The Responsible Jewellery Council and the Jewelers Vigilance Committee are key organisations working towards ethical practices in the jewellery industry. As a board member of both organisations, how do you plan to align their efforts with the objectives of the World Diamond Council?

I believe the philosophies of all three organisations are very well aligned, although they all serve somewhat different constituencies and operate in environments that are not uniform.

Both RJC and JVC are jewellery industry associations, and need to consider issues that extend outside those specific to the diamond industry, while JVC is essentially an American body, with an ongoing relationship with U.S. government departments and regulatory agencies. RJC’s primary focus is its membership, many of whom are involved with diamonds, but there are many others who are not.

But the fact that there is a crossover of leadership between the various organisations, as well as with other associations in the industry, is obviously significant, and is indicative that we are essentially aligned. This is also true from a membership perspective and certainly in terms of our commitment to responsible industry practices, the rule of law and responsible sourcing.

In your role as the President of the World Diamond Council, how do you plan to engage and collaborate with various stakeholders in the diamond industry, including rough producers, manufacturers, dealers, and jewellery retailers?

It’s important to point out that this type of engagement is built into the WDC structure. According to our bylaws, our Board of Directors must include representatives of the diamond mining sector, diamond manufacturers, loose diamond dealers, and diamond jewellery retailers. A fifth “at large” sector includes service provider and other industry associations.

From our perspective such an arrangement is pure common sense. Our area of focus is the full length of the supply chain, and it is imperative, therefore, to have all participants represented.

Because of the structure, every discussion we have includes input from all the stakeholders mentioned. Industry-wide engagement and collaboration is our modus operandi.

In your opinion, what are the biggest opportunities and challenges for the diamond industry in the coming years?

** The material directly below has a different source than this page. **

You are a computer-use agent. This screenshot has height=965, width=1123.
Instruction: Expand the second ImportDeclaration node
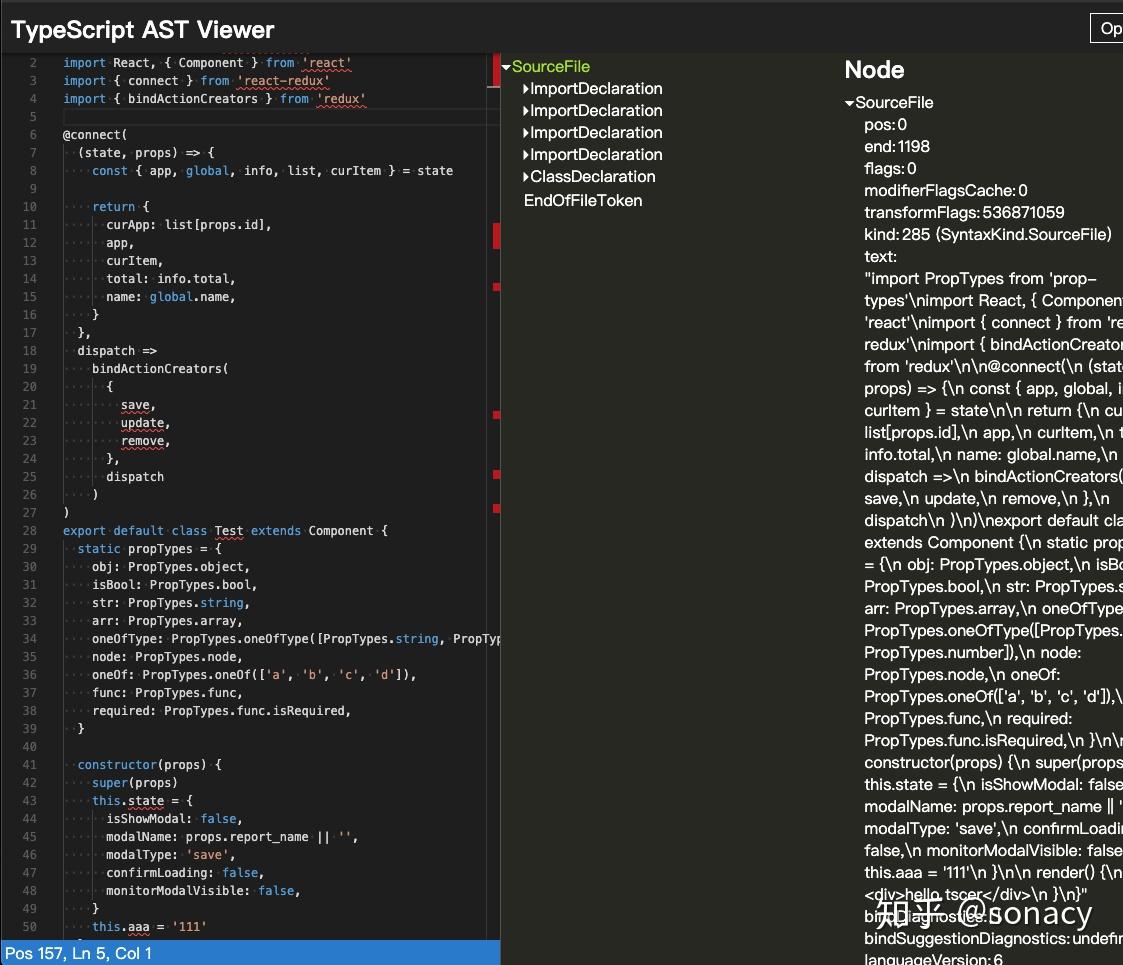pyautogui.click(x=524, y=111)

How can the industry adapt and thrive in a rapidly changing global market?

The strong recovery of the natural diamond market soon after the start of the COVID lockdowns, and its continuing strength during 2021 and 2022, was a convincing reminder of the resilience of diamonds and the continuing demand for them, generation after generation. The slowdown that many are experiencing today was to be expected, in part because the general macroeconomic environment, and in part because certain competing luxury sectors, like travel and tourism, are now making up for lost time, after being virtually paralysed during the pandemic.

Overall, the enduring desirability of natural diamonds means the industry continues to have good prospects for the years and decades ahead, particularly as the standard of living and earning capacity rises in markets such as in China and India.  How we act will greatly influence the trajectory of our growth curve.

Numerous studies indicate that, while young consumers continue to regard natural diamonds as an aspirational purchase and an enduring symbol of love and commitment, they are not prepared to separate its purchase from their own value system.

The minimum requirement from our perspective is to provide assurance that the products we sell do not impact negatively on society or the environment. But it is not just about communicating the absence of negative impacts. With natural diamonds, we have the opportunity to tell an amazing story about a product that can transform entire communities and countries, as the revenues generated are reinvested in infrastructure, education, healthcare, conservation and sustainable development.

By emphasising our values, we have the ability to raise our product’s value.

This is highly achievable for the diamond industry, as I strongly believe that we have a very beautiful story to tell.